__TASK TO COMPLETE__
Could you set down only the lines from the one including "Viewport: 640px width, 853px" to the end of the records below, inclusive and exact, leaving pictures out?

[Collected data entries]
=== Begin Enclosure ===

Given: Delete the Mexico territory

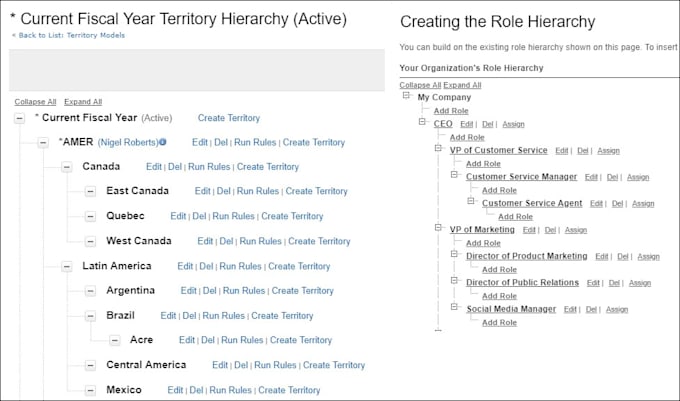Looking at the screenshot, I should (x=196, y=390).
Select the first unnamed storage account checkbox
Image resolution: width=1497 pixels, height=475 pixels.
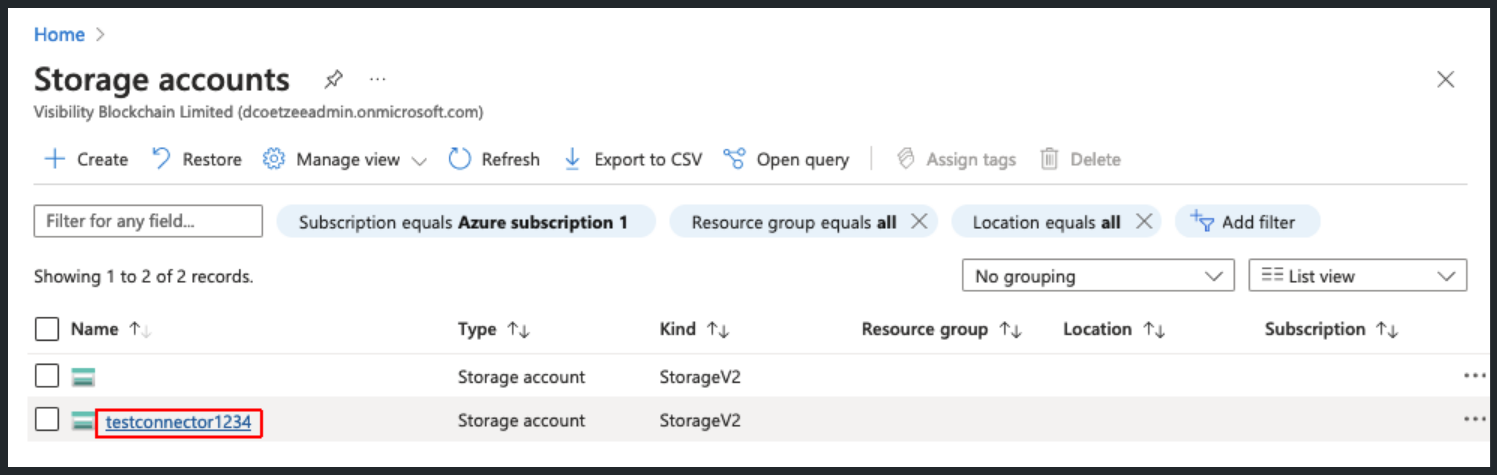tap(47, 376)
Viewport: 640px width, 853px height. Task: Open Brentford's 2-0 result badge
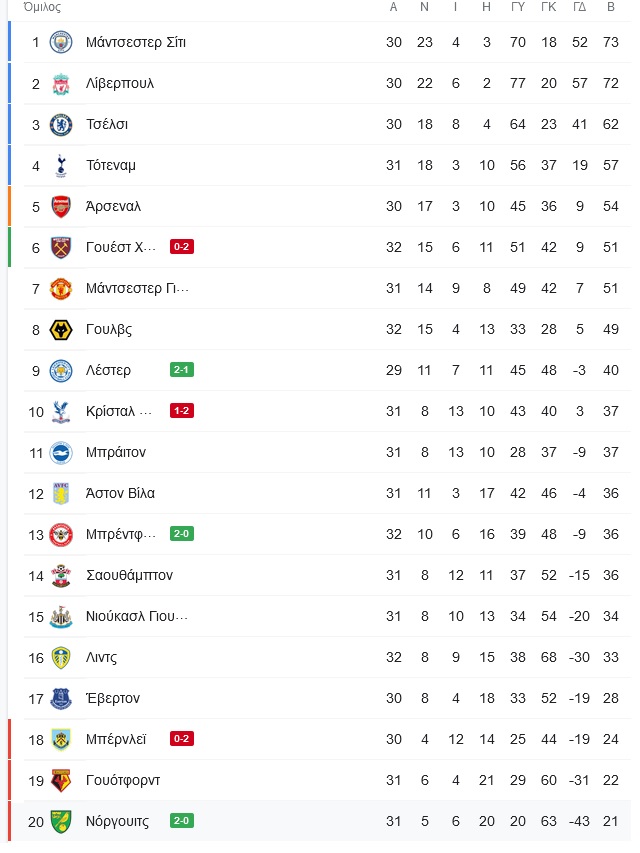click(182, 534)
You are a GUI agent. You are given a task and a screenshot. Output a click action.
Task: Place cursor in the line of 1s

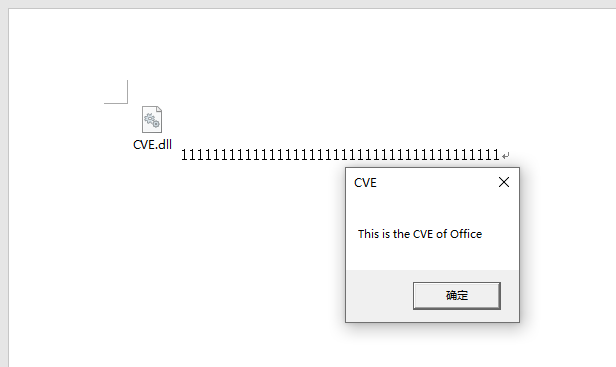point(340,155)
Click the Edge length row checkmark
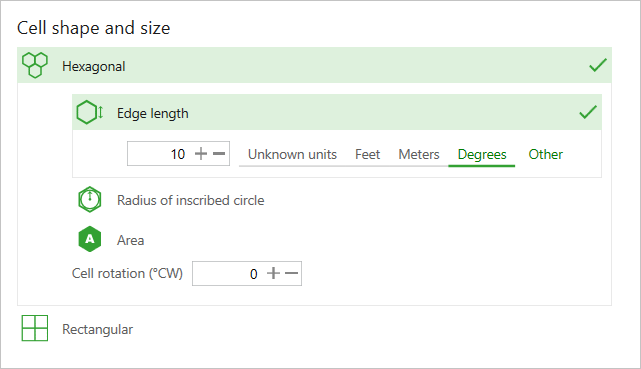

=== End Enclosure ===

__SOLVED EXERCISE__
Viewport: 640px width, 853px height. Task: Open Brentford's 2-0 result badge
click(182, 534)
You are a GUI agent. You are given a task and a screenshot. Output a click action.
Task: Place cursor in the line of 1s

point(340,155)
Click the Edge length row checkmark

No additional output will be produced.